Synopsis

Everyone is gathering at Lane's place for the weekend, and everyone's in love. Unfortunately, each beloved loves somebody else, and no one seems to realize it.

Director

Woody Allen

Movie Reviews

Reviewed by Movie_Man 500 10 /10

moving, excellent

I'm probably in the minority here but i find this to be one of Allen's top ten masterpieces. Every scene works and the more you watch it, the more searing it becomes. No doubt you need to be in the right frame of mind to see it, but it's like a great night watching a play unfold. So many deep secrets, betrayals and unspoken feelings, finally, all coming to a head by the time the power comes back on after that thunderstorm. It feels way too real and may be why it makes most audience members uncomfortable. I liked this the first time I saw it and continue to hold it in high esteem years and almost 2 decades later. To preserve the great Elaine Stritch on film forever is enough to recommend it but the acting is painfully truthful to the point of awe. Woody's 3 dramas: this and Interiors and Another Woman form a great triangle. They should be looked at and admired now for the fine ensemble casting and the pinpoint writing. Whether they rip off Bergman or not, is rather pointless to argue. Each of them stand up as potent films on their own. Waterston and Wiest re-united on TV's Law And Order, and Stritch as well went on to win an Emmy on Law, so it shows how intuitive Allen was when it came to choosing great actors for his scripts. I found Farrow's character to be highly moving. Then again, I liked everything she and Allen did together. You became almost spoiled by the high quality. As a lifelong Allen viewer, I still think this is fine stuff and will stick by my high opinion every time I re-see it.

Reviewed by Edu-16 N/A

Hypnotic

Wasn't in the mood to watch a film last night, but couldnt remember seeing Denholm Elliot in a Woody Allen movie before, so realised this was one I hadnt seen before.
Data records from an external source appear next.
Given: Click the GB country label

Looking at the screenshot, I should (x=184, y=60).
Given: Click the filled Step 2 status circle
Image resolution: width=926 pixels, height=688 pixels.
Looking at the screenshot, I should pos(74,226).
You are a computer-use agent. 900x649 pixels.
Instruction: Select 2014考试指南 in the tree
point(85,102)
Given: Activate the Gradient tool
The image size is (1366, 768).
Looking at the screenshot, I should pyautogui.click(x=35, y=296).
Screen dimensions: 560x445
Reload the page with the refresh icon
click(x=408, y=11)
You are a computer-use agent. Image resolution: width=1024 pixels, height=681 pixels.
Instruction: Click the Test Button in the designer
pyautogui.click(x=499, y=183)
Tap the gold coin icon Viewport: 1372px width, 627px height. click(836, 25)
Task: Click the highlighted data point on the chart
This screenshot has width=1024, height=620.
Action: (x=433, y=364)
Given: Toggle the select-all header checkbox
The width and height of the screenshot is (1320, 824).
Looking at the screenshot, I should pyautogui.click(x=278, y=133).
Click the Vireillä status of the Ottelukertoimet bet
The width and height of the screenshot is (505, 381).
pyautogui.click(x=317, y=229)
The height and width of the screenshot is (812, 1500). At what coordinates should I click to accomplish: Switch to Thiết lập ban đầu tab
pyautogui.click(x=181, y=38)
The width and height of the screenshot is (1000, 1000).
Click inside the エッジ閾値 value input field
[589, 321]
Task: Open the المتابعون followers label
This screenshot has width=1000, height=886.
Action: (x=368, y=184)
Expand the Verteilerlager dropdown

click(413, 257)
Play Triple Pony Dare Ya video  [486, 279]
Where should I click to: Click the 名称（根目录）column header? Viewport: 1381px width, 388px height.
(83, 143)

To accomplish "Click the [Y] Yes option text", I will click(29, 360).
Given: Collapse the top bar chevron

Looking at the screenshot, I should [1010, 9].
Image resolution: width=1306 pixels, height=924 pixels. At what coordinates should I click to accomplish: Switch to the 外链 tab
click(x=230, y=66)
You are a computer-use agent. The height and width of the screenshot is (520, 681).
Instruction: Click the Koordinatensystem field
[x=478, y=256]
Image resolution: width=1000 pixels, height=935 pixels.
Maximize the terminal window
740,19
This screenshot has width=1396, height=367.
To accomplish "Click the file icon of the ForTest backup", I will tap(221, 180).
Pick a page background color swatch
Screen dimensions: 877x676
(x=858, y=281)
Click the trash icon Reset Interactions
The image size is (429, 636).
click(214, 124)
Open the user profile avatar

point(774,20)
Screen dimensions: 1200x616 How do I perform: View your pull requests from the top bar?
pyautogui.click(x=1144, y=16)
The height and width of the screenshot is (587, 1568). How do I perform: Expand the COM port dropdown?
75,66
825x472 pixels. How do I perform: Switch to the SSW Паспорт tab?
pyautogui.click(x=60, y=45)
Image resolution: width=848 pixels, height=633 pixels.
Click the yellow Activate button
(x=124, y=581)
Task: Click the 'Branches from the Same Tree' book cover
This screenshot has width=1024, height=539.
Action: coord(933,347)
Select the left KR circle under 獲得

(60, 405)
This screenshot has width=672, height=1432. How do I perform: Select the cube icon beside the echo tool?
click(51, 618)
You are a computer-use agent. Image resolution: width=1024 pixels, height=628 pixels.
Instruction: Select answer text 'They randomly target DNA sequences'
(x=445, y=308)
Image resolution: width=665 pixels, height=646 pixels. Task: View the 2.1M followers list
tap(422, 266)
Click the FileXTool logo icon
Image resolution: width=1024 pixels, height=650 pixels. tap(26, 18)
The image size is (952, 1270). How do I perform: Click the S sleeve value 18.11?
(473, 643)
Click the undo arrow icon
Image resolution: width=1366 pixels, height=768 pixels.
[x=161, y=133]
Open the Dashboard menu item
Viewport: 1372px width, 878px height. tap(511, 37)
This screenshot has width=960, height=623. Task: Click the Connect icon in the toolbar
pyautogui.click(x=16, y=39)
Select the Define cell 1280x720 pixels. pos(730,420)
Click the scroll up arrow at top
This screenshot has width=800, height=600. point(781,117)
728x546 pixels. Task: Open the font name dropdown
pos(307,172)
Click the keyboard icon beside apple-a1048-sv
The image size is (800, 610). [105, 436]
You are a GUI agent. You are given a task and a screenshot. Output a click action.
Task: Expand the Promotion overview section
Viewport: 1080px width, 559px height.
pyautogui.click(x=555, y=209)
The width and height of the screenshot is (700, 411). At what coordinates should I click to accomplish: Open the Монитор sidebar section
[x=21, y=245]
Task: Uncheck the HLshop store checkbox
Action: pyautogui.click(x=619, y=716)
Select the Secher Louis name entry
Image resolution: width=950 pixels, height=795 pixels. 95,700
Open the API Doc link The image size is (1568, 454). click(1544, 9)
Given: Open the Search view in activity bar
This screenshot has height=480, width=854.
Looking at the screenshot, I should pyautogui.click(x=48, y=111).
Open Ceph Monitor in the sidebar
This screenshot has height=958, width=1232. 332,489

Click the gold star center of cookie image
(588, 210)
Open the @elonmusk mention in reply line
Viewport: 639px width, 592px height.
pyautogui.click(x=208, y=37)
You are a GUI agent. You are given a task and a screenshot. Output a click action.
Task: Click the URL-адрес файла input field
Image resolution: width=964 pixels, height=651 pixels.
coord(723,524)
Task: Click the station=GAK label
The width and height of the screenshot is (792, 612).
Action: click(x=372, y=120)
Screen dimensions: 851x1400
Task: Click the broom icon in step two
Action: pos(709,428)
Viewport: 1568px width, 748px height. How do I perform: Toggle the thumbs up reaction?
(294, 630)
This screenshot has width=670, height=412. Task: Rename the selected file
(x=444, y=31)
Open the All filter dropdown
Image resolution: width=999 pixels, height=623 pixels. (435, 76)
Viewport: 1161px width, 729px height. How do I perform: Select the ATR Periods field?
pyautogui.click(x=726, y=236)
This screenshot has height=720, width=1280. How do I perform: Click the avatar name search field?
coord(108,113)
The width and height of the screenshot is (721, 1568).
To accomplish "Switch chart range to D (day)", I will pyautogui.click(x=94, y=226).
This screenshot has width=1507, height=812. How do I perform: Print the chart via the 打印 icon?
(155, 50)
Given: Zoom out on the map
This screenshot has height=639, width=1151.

Can't say as I was 'entertained' - but I was gripped and rooted to the sofa for the duration, which could say something about my sofa of course, but was really down to this film. The dialogue and acting were both utterly convincing - and there were many moments of intense honesty. Just for once, relationships don't resolve, nor are we rescued from darkness by gratuitous humour. It's a stark, depressing beautifully acted piece of claustrophobic drama. More your Webern 'five pieces', rather than your Strauss, 'Der RosenKavalier'.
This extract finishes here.